If you’re feeling vulnerable lately, you’re certainly not alone. A flip through the headlines is like walking through a minefield of information bombs, any one of which may derail you, your family, your community, and the planet as a whole.
As the personal and collective stress, trauma, and grief continue to bear down, it takes grit to press on. Part of what may help is considering what good can come from all of this — not an easy task, but a worthy inquiry.
Because how you respond to adversity is a choice. And what can move you beyond resilience to get stronger, smarter, and better is an antifragile mindset.
The black swan song
Author Nassim Nicolas Taleb introduced the concept in his 2014 book, Antifragile: Things that Gain From Disorder”

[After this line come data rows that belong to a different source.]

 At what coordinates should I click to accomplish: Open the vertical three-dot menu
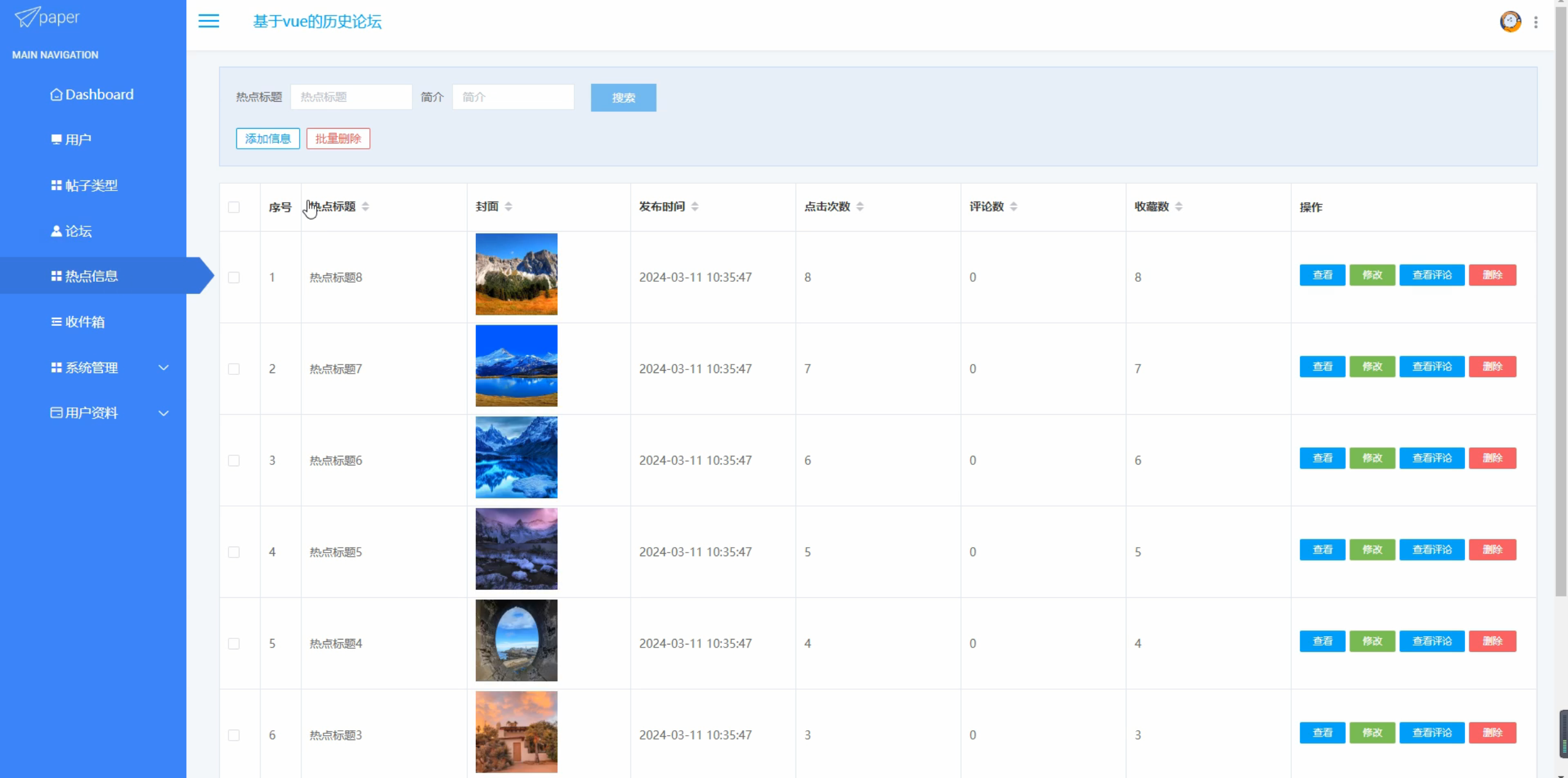tap(1536, 23)
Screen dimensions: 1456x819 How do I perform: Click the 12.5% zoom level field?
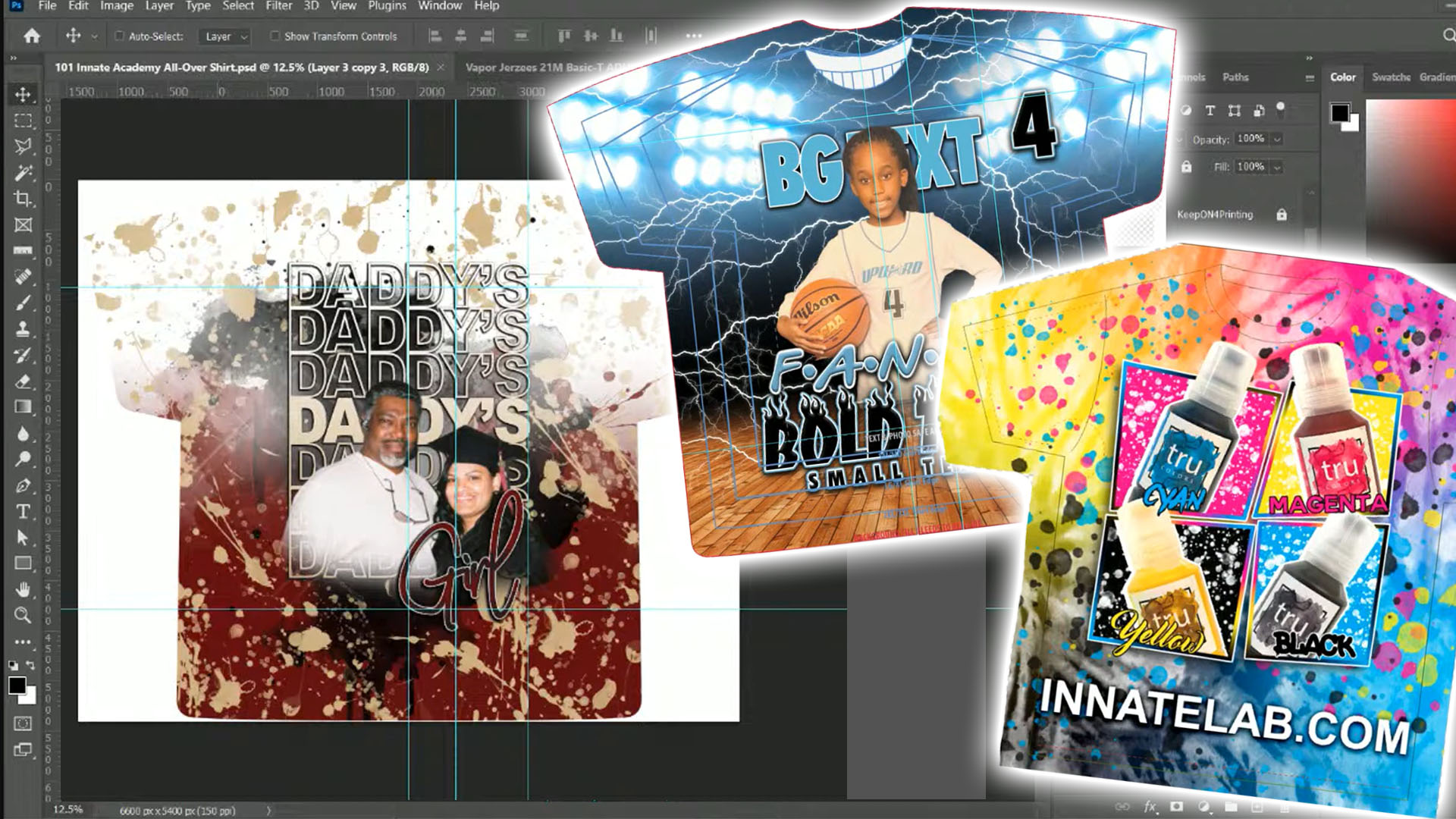[x=67, y=810]
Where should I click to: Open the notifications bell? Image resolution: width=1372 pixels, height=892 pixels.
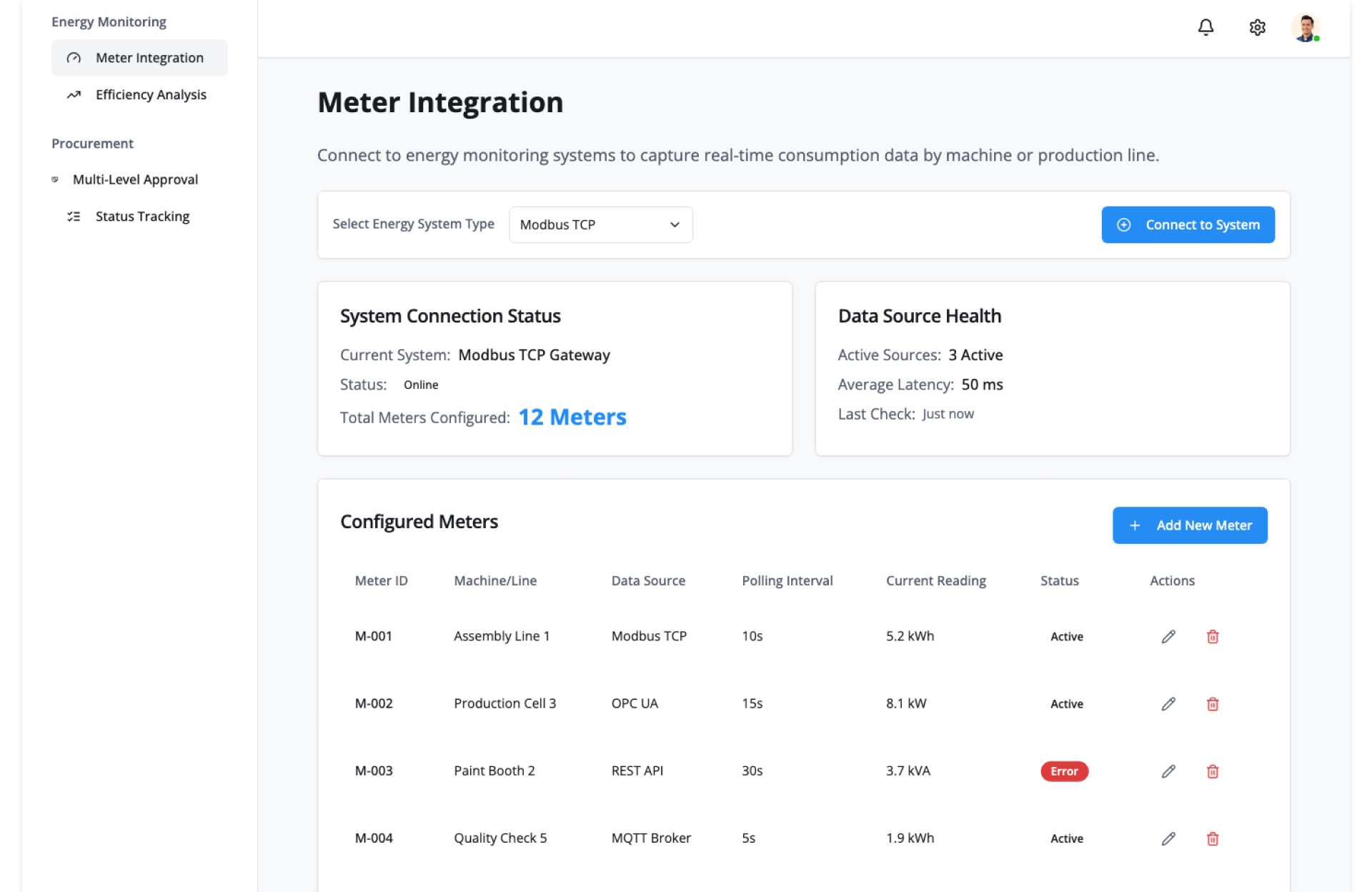point(1206,27)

Some things benefit from shocks; they thrive and grow when exposed to volatility, randomness, disorder, and stressors and love adventure, risk, and uncertainty. Yet, in spite of the ubiquity of the phenomenon, there is no word for the exact opposite of fragile. Let us call it antifragile.

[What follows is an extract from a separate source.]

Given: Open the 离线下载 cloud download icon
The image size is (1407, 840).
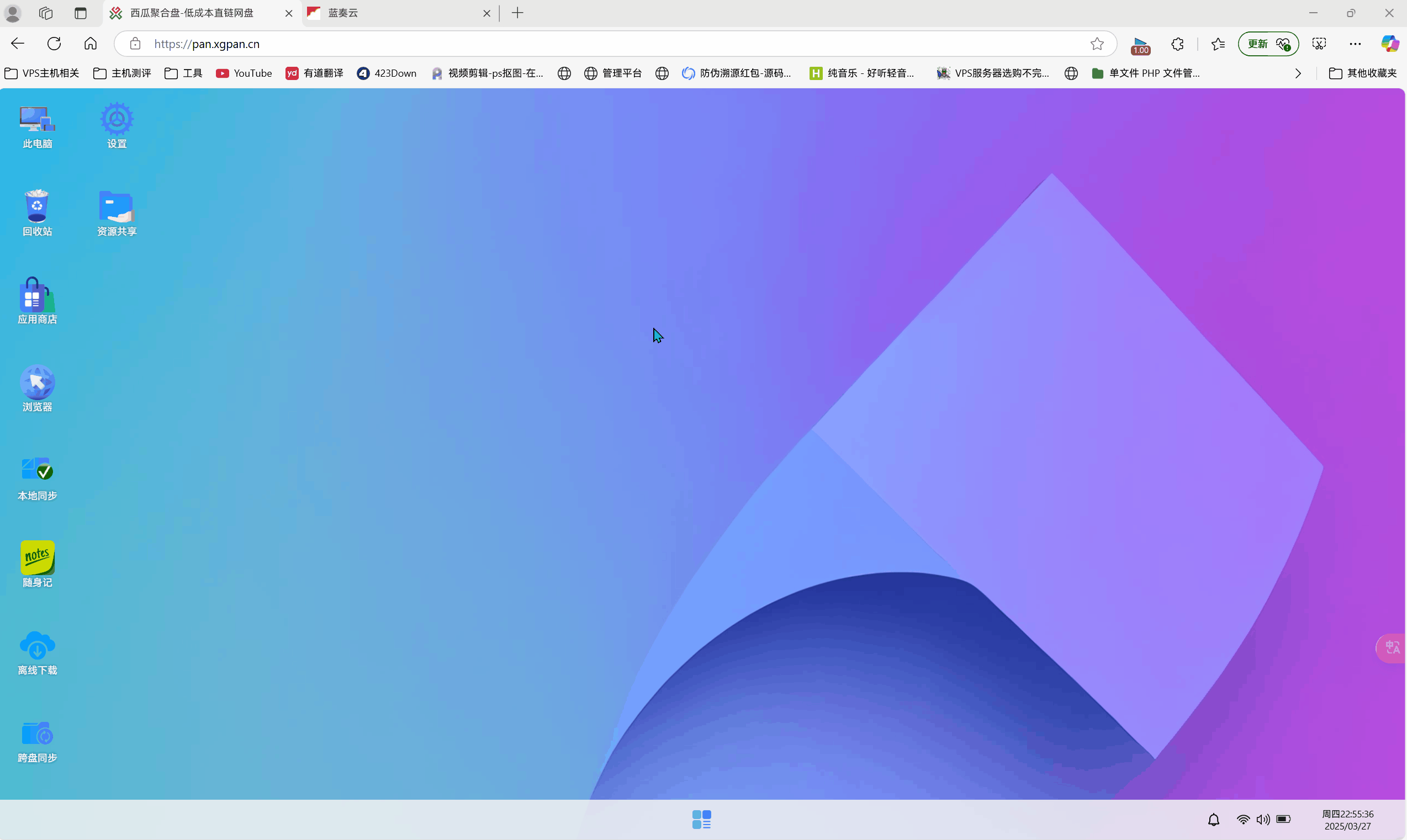Looking at the screenshot, I should click(x=38, y=646).
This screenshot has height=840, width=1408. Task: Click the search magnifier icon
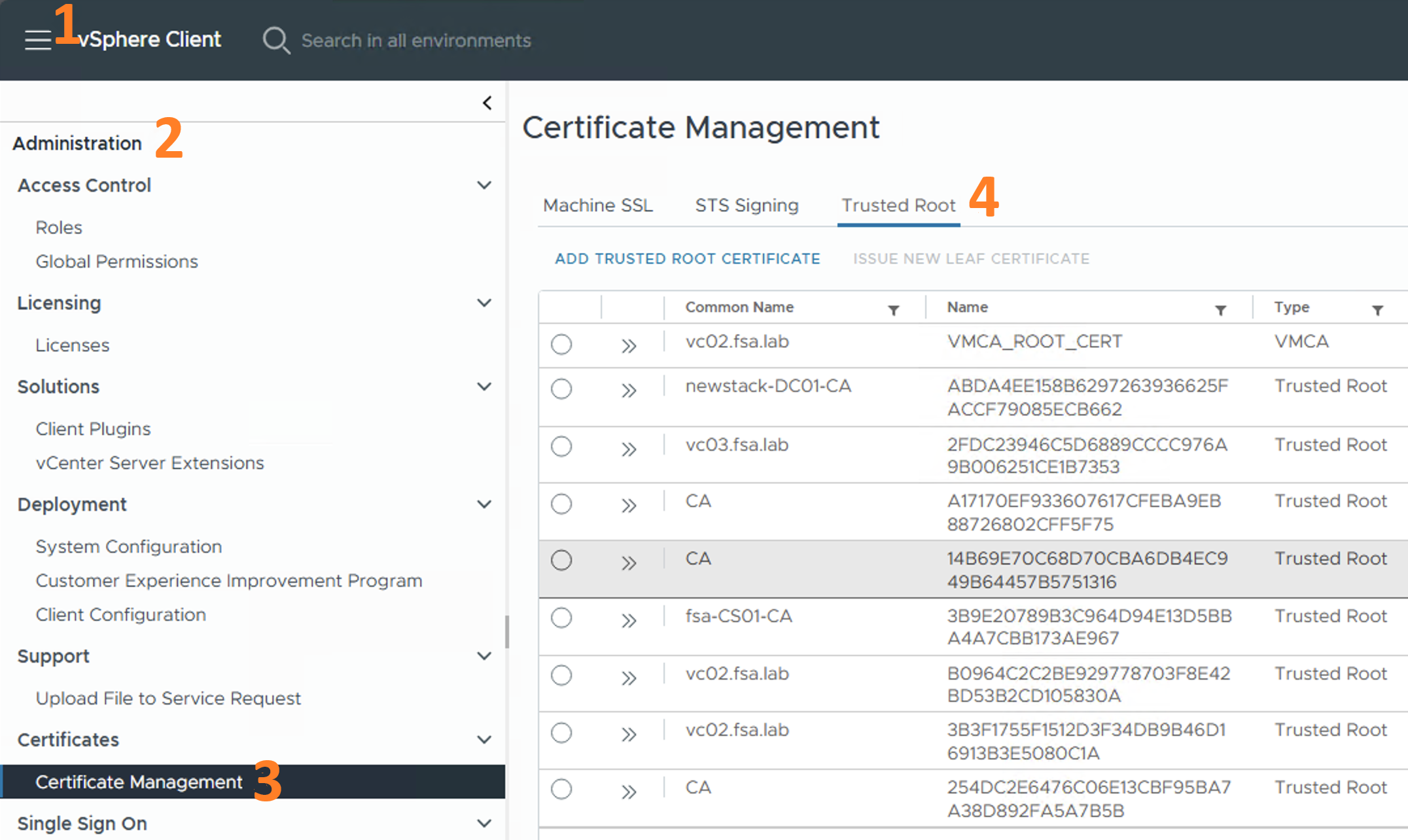click(x=276, y=40)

Taleb calls the precipitating events that lead to developing this mindset “black swans.” This includes things like a major accident, business collapse, or, say, a pandemic commingled with massive social upheaval. The point is not to stress about our inability to predict cataclysmic situations and instead to move through them focused on creating a new way forward on the other side.
Breaking it down
Getting through hard times is one thing. The trick is to transcend overreaction triggered by the brain’s natural fight-flight-freeze impulse, and instead use this rare opportunity to grow:
Being on a treadmill and running faster than ever with old habits in a time of crisis might seem like showing grit. What’s harder to do is to step aside from the treadmill and think differently.

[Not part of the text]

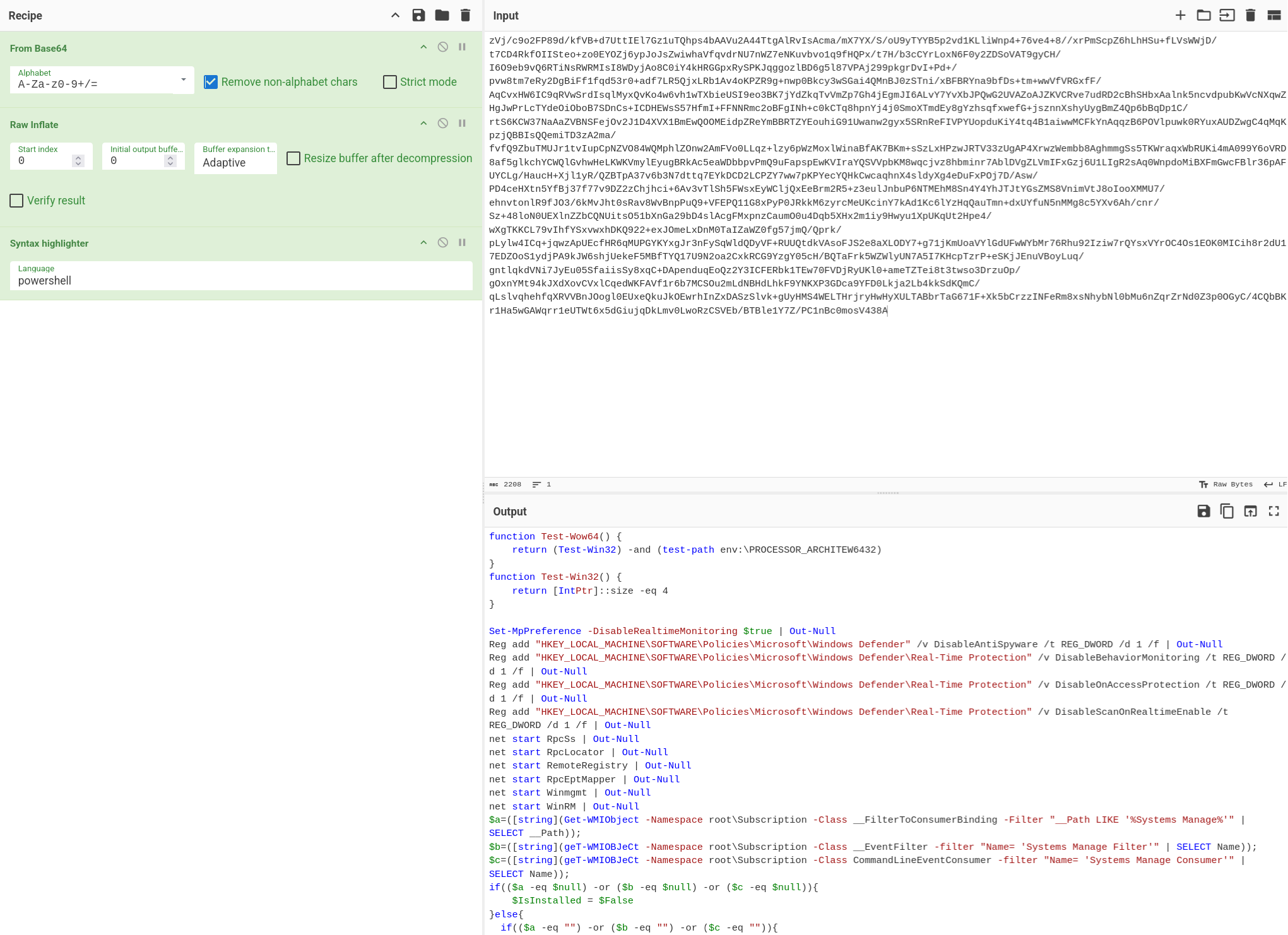Save output to file
The height and width of the screenshot is (935, 1288).
click(1203, 511)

As a business practice, you see this all the time in agile companies that use disruption as a catalyst to learn and grow. From a personal perspective, it’s about letting go of trying to control what’s uncontrollable or suppress the stress and anxiety that naturally accompany devastation. The point is to move beyond reaction into a mindful response.
So give yourself time to look inward and get clear on your priorities. Write down goals that connect with your heart and soul. And in the process, look for fresh ways to express yourself, and be open to new conclusions.
It’s not a given that what doesn’t kill you makes you stronger. But it is a choice. And that’s the point of an antifragile mindset — to bounce back quickly, smarter and better equipped to play the long-ball game of life.